= Beginning of Section =

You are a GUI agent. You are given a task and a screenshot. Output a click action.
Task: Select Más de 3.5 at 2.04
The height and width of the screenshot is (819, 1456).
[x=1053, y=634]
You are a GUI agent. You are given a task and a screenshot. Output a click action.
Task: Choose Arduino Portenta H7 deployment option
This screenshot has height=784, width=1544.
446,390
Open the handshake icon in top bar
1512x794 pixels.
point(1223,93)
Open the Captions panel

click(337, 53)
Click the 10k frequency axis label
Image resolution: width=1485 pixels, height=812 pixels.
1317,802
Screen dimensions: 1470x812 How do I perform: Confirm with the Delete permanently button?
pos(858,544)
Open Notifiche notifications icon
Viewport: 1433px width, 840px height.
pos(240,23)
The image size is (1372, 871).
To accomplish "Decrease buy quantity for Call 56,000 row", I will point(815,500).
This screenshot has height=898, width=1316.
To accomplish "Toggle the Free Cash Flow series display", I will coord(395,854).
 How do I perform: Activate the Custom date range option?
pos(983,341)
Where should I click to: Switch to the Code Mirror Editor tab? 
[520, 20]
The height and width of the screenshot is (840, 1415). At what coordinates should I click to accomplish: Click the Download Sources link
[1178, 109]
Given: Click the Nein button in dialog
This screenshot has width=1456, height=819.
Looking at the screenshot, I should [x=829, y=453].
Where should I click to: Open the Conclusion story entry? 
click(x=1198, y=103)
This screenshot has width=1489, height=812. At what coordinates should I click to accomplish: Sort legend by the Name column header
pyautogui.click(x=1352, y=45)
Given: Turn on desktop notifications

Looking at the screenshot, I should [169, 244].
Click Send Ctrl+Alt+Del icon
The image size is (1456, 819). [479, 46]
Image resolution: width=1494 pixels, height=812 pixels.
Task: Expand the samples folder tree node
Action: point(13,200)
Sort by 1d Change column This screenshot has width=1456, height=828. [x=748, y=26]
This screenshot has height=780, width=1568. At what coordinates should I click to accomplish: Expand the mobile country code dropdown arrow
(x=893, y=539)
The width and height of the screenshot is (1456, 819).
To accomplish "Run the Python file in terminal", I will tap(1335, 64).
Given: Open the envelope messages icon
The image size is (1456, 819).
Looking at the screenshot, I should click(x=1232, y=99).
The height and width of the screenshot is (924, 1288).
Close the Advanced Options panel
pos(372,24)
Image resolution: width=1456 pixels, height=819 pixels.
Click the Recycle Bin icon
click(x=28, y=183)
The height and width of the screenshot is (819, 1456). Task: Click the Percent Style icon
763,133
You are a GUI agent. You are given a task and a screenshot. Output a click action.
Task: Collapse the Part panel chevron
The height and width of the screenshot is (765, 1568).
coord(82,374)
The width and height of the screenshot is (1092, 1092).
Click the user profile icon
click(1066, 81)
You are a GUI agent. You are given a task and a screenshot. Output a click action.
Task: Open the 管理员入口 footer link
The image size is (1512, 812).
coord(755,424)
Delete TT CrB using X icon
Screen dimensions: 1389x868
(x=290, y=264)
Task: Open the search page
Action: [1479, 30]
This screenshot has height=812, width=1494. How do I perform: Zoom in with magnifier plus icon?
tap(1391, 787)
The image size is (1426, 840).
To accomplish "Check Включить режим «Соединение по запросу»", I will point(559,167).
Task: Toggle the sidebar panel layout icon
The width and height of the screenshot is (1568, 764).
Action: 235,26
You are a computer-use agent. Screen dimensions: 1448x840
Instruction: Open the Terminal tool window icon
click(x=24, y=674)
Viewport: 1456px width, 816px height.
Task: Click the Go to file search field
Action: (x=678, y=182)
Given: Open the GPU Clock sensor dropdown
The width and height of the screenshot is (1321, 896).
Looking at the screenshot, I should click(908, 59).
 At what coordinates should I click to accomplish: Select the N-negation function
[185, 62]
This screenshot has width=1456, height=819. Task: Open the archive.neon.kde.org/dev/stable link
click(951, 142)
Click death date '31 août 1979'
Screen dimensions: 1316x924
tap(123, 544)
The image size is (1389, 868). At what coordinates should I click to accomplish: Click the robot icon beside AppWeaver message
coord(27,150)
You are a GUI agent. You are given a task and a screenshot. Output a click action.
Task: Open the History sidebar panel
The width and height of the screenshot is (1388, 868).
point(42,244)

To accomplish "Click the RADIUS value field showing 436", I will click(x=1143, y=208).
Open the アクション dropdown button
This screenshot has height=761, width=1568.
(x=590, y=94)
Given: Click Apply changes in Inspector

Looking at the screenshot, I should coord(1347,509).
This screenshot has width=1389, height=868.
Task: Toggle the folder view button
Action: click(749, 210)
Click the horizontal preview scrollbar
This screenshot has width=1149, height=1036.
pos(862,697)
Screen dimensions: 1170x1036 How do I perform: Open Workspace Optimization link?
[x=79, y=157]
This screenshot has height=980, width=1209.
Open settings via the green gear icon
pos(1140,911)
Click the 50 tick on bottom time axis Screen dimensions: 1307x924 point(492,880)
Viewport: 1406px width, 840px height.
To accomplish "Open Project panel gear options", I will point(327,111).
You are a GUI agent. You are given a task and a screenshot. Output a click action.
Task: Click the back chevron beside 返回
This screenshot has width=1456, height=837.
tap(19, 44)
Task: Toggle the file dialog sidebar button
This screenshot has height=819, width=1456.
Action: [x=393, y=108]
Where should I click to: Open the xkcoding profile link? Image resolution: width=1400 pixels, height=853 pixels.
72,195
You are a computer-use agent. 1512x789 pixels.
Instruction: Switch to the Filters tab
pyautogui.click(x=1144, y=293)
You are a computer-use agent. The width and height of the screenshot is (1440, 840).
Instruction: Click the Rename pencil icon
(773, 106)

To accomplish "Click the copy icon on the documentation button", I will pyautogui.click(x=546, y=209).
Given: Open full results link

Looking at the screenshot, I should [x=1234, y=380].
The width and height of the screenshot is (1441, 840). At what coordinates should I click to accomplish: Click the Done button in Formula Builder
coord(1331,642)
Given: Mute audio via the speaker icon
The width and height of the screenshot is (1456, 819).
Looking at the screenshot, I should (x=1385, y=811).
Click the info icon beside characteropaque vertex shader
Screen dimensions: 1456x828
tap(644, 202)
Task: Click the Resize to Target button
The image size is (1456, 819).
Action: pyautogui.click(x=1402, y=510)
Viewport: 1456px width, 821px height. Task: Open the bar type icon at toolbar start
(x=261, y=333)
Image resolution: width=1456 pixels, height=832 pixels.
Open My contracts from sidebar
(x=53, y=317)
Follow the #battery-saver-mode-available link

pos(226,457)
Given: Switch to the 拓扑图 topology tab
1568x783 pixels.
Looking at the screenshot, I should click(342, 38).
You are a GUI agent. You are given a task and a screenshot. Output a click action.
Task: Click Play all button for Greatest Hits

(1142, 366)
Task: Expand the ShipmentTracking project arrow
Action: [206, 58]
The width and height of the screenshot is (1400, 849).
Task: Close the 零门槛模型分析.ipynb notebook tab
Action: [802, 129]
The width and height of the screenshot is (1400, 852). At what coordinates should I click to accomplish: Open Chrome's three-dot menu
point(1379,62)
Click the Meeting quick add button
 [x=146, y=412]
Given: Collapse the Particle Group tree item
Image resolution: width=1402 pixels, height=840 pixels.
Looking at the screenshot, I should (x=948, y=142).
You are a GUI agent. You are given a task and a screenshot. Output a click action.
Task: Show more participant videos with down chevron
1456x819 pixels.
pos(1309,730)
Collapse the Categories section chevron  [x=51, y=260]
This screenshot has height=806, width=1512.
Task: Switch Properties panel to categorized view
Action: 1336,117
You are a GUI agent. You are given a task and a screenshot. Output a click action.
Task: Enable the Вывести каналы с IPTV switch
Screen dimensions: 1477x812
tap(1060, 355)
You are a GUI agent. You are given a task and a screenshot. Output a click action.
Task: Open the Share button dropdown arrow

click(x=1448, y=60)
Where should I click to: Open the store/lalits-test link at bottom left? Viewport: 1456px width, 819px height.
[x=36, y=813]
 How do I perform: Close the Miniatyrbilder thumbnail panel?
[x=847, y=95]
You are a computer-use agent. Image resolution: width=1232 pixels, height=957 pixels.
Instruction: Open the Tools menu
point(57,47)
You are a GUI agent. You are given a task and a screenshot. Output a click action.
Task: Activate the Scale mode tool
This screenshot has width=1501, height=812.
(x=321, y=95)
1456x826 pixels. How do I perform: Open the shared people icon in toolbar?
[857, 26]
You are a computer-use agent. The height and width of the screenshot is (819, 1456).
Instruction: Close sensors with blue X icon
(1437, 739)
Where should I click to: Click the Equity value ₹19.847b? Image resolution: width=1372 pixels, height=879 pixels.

= End of Section =

> _To do_
In the listing above, find the line containing "Screen dimensions: 1470x812" and the line containing "This screenshot has height=898, width=1316.", then retype both and every line between them exactly, with nothing else.

> _Solution for this task_
Screen dimensions: 1470x812 How do I perform: Confirm with the Delete permanently button?
pos(858,544)
Open Notifiche notifications icon
Viewport: 1433px width, 840px height.
pos(240,23)
The image size is (1372, 871).
To accomplish "Decrease buy quantity for Call 56,000 row", I will point(815,500).
This screenshot has height=898, width=1316.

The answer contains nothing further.